Would we? Say, we was crowded around that black hole in the mound as thick as noon lunchers at a pie counter. And we was strainin' our eyes to see what the faint light of the torch was tryin' to show up. All of a sudden I reaches in and makes a grab at something, bringin' out a fistful.

"Hard money," says I, "or I don't know the feel!"

"Why, it—it's gold!" says Vee, bringin' her flashlight close.

"There's more of it, a lot more!" shouts Killam, who has his head and shoulders inside and is pawin' around excited. "Quarts and quarts of it! And jewels, too! I say, Mr. Ellins! Jewels! Didn't I tell you we'd find 'em? See, here they are. See those! And those! Didn't I say so?"

"You did, Captain," admits Old Hickory. "You certainly did. And for a time I was just ass enough to believe you, wasn't I?"

"Oh, Auntie!" calls Vee. "We've found it! Honest to goodness we have. Come and see."

"As though I wasn't coming as fast as I could, child!" says Auntie, who has scrambled over the bow somehow and is plowin' towards us with her skirts gripped high on either side.

Thrillin'! Say, I don't believe any of us could tell just what we did do for the next half hour or so.
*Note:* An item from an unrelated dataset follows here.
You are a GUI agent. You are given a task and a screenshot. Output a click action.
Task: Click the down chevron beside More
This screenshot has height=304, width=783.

I remember once Old Hickory got jammed into the hole and we had to pry him out. And another time, when we was rollin' out the cask, it was Auntie who helped me pull it through and ease it down the slope. She'd lost most of her hairpins and her gray hair was hangin' down her back. Also, she'd stepped on the front of her skirt and ripped off a breadth. But them trifles didn't seem to bother her a bit.

"Ho, ho!" she warbles merry. "Gold and jewels! The jewels of old Spain and of the days of Louis Fourteenth. Pirate gold! We've dug it! The very thing I've always wanted to do ever since I was a little girl. Ho, ho!"
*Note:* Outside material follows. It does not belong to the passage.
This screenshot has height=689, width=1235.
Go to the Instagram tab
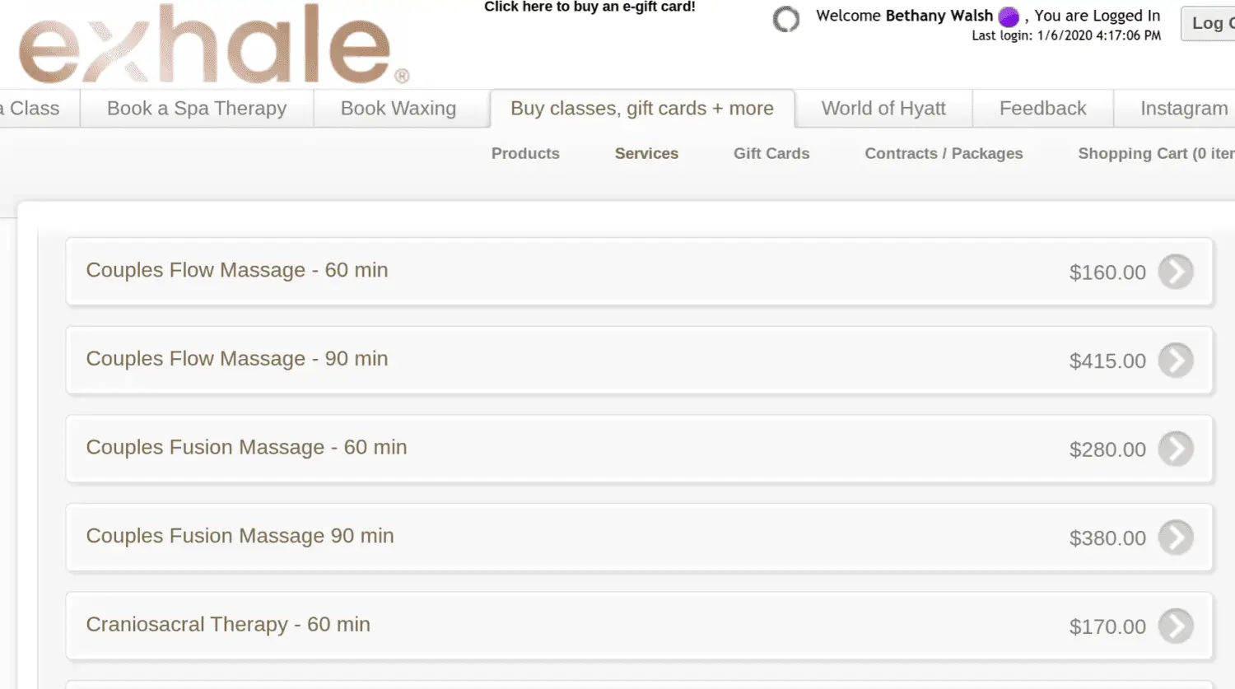click(1183, 109)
"And I rather guess," adds Old Hickory, fishin' a broken cigar out of his vest pocket, "that as treasure hunters we're not such thundering jokes, after all. Eh?"

And say, when Old Hickory starts crowin' you can know he sees clear through to daylight. I looks over my shoulder just then, and, sure enough, it's beginnin' to pink up in the east.

"My dope is," says I, "that it's goin' to be a large, wide day. Anyhow, it opens well."